Implement Container Virtual Registry cache hit scenario

🌱 Context

This is a series of MRs to implement Container image virtual registry: push/pull end... (#549131)

What does this MR do and why?

Implement the Container Virtual Registry pull endpoint to support docker pull requests when the image is already in the cache.

References

#549131

Database Review

The MR didn't really introduce new queries. It uses the queries introduced in an earlier MR: !210719

Screenshots or screen recordings

NA

🔬 How to set up and validate locally

🛠️ 1. Setup

Enable Dependency Proxy, if not enabled.

Enable the feature flag:

Feature.enable(:container_virtual_registries)

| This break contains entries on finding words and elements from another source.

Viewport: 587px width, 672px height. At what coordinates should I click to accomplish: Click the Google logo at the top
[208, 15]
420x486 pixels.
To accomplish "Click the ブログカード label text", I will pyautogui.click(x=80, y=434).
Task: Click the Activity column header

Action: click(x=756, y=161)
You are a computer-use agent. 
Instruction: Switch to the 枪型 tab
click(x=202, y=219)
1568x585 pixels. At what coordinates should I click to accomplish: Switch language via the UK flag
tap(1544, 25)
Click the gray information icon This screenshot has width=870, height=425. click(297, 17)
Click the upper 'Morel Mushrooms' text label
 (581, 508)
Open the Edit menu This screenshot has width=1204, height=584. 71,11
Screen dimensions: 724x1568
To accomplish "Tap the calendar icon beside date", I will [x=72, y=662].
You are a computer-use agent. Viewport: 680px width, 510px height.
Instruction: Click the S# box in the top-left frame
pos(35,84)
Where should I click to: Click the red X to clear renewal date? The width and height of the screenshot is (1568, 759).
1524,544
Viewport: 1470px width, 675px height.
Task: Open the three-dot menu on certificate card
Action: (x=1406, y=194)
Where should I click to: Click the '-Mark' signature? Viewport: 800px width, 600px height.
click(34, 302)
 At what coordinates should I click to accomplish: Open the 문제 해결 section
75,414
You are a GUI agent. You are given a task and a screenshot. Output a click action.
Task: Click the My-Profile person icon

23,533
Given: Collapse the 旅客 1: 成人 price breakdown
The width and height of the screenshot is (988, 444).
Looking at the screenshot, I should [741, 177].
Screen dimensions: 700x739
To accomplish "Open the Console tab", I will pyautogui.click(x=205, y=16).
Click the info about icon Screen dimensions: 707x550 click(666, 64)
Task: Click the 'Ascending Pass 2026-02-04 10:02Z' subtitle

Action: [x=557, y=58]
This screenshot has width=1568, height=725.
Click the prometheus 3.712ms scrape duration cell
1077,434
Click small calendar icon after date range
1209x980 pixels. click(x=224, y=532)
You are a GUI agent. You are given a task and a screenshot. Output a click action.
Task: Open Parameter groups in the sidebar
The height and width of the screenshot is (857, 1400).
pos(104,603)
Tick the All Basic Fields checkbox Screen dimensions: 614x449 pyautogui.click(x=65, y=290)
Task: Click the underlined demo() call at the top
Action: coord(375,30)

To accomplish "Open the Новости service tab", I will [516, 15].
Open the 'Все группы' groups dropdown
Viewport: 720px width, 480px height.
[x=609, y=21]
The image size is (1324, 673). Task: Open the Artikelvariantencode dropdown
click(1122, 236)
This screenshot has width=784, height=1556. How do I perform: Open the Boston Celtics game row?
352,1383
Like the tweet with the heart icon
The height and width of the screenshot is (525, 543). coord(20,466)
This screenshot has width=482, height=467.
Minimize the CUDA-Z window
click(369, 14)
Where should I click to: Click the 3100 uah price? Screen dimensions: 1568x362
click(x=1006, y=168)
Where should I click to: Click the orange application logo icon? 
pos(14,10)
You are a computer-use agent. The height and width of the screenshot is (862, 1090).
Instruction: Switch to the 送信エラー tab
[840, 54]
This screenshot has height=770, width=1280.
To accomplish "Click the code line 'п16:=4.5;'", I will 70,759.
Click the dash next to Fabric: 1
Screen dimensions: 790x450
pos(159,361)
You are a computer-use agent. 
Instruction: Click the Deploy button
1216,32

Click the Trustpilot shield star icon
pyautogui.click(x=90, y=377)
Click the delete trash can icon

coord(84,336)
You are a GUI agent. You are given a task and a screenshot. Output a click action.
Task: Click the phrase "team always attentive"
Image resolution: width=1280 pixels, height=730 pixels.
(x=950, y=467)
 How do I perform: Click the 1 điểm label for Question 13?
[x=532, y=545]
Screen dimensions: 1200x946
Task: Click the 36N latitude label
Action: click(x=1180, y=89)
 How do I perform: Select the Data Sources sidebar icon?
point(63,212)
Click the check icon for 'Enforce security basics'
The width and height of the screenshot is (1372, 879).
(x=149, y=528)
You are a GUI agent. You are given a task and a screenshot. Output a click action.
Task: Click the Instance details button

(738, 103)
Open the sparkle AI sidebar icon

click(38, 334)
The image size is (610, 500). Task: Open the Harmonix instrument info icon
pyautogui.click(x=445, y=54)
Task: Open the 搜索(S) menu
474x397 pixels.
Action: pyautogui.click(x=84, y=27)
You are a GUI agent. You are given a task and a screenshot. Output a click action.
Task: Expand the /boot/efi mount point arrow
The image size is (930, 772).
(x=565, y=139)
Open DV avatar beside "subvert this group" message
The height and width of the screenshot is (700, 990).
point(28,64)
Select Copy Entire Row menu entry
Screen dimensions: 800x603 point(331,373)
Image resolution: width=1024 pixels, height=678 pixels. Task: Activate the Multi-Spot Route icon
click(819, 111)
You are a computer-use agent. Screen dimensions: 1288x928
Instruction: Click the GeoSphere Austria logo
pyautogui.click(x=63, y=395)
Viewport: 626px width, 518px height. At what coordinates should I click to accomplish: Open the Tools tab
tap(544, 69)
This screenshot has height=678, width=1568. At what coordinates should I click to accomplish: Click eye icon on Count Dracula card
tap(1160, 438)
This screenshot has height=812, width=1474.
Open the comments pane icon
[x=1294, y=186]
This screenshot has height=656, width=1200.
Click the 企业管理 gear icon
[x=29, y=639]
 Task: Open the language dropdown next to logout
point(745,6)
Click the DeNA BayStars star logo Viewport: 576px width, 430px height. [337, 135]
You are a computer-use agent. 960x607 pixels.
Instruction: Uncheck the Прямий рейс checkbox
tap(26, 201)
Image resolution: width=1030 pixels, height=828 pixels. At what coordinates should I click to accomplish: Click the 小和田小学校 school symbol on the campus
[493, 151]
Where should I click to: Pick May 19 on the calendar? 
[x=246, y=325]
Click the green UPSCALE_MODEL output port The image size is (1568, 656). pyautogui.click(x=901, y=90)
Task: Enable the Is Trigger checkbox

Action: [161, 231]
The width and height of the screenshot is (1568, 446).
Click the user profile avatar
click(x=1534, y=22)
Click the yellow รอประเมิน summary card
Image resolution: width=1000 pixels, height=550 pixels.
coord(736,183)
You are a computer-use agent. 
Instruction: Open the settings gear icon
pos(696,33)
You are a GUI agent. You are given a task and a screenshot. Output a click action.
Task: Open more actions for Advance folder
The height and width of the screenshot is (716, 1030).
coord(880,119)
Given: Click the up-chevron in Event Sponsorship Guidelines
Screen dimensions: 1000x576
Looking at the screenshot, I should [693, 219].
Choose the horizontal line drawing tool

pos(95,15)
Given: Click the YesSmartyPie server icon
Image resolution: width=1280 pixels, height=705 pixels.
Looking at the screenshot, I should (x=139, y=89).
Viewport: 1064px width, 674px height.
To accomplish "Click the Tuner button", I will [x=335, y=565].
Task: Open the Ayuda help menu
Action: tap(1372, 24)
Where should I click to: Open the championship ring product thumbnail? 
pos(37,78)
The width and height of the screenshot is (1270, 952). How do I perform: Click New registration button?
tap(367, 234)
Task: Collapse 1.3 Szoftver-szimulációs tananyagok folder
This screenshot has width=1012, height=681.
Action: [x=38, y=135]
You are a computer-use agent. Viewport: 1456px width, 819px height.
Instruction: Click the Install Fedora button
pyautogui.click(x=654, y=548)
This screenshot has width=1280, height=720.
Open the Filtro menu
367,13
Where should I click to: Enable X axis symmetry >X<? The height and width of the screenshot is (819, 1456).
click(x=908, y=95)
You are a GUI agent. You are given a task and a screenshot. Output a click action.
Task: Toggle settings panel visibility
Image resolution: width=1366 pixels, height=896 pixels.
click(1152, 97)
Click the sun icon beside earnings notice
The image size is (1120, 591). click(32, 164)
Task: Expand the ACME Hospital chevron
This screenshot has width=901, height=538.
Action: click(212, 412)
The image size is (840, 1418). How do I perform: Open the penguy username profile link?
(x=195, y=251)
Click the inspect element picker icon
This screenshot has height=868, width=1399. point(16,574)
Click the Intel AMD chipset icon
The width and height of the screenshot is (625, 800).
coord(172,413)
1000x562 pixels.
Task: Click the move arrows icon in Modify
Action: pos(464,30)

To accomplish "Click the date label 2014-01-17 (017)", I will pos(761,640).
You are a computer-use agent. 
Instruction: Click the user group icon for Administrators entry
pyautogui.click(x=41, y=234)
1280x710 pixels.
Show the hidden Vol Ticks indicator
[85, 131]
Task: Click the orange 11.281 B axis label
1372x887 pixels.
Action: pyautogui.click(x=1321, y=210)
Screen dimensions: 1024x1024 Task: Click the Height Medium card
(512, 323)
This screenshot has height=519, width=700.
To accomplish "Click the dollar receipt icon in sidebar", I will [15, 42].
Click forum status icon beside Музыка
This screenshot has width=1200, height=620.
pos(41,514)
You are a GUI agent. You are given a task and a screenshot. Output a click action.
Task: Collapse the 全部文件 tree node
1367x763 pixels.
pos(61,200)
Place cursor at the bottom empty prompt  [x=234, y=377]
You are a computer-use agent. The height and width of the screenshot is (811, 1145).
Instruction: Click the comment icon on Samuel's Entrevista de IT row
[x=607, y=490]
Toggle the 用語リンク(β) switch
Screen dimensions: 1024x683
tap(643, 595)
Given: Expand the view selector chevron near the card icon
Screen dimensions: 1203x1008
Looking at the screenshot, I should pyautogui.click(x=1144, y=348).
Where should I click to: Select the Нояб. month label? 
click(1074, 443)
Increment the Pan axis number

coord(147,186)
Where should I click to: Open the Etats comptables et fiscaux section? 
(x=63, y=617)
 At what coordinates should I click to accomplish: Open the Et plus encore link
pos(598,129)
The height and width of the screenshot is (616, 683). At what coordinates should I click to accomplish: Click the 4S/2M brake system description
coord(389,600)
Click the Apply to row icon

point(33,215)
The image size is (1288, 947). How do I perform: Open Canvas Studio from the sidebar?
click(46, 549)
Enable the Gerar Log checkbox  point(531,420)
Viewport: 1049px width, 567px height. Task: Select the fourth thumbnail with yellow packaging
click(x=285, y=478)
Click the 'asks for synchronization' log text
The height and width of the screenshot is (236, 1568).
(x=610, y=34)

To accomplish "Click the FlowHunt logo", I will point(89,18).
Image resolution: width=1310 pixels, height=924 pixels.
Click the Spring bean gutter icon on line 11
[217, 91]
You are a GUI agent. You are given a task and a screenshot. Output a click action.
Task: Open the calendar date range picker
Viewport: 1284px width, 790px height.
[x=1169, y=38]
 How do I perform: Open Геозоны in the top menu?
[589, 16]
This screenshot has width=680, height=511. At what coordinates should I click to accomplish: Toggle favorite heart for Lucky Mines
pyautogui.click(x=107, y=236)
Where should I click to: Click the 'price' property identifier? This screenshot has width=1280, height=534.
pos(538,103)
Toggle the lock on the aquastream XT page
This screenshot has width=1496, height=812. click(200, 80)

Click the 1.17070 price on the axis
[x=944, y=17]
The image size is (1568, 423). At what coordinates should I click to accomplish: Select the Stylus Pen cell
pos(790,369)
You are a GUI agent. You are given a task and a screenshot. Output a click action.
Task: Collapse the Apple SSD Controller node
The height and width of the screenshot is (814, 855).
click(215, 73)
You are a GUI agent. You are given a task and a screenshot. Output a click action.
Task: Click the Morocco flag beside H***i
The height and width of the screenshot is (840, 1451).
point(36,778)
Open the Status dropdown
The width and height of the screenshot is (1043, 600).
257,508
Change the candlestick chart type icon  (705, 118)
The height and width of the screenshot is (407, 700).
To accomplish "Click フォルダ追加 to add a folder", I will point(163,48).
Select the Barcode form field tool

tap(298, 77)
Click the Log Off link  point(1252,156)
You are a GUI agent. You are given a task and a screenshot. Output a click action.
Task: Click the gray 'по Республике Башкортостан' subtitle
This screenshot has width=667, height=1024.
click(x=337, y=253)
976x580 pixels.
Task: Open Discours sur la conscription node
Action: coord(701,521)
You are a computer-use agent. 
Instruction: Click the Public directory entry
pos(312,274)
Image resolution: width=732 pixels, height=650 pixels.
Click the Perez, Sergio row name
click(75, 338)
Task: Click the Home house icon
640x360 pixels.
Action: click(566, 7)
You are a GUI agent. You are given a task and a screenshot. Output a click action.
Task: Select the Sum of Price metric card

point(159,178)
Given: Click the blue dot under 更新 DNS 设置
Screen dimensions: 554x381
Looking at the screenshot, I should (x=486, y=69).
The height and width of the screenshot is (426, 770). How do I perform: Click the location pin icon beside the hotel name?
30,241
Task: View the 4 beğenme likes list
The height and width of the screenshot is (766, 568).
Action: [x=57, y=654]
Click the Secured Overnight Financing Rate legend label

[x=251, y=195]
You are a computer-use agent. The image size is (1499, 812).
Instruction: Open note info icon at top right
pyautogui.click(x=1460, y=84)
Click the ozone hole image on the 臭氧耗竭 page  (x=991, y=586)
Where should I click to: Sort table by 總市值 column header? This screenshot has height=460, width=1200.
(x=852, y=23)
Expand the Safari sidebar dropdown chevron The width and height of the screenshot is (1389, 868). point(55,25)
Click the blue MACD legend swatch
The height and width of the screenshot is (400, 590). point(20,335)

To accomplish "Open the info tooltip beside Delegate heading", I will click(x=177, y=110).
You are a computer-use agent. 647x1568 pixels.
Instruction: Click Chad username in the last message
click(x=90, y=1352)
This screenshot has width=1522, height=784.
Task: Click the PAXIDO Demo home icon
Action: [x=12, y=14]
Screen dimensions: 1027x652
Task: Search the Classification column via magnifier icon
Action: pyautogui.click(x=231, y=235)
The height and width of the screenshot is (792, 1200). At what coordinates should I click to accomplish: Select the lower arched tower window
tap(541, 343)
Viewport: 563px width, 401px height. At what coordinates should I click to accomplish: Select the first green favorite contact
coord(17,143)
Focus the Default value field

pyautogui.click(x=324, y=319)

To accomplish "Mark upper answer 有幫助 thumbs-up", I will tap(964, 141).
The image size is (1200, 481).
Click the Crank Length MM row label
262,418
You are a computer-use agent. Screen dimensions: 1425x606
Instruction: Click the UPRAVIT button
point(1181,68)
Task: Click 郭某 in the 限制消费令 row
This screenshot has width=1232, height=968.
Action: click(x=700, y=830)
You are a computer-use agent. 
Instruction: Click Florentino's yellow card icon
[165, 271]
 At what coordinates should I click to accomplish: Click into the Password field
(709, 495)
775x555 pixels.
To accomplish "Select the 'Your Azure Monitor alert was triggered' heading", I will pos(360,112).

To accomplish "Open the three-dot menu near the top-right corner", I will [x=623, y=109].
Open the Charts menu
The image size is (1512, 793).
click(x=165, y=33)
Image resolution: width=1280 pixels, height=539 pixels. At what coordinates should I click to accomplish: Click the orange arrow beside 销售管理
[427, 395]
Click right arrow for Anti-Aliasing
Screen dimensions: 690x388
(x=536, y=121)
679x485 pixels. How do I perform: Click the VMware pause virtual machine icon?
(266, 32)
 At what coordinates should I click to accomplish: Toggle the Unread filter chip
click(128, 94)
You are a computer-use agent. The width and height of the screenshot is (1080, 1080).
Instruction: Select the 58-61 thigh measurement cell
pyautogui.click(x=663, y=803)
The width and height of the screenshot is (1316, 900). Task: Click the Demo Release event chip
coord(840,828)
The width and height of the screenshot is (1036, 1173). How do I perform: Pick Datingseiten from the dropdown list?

Prepare a user, group, and create a registry with an upstream:

current_user = User.first # root or any user with read_virtual_registry permission
group = Group.find_by_full_path('your-group') # or create one

# Create a virtual registry
registry = VirtualRegistries::Container::Registry.create!(
  group: group,
  name: 'My Virtual Registry',
  description: 'Test registry'
)

# Create an upstream pointing to Docker Hub
upstream = registry.upstreams.create!(group: group, name: 'Docker Upstream', url: 'https://registry-1.docker.io')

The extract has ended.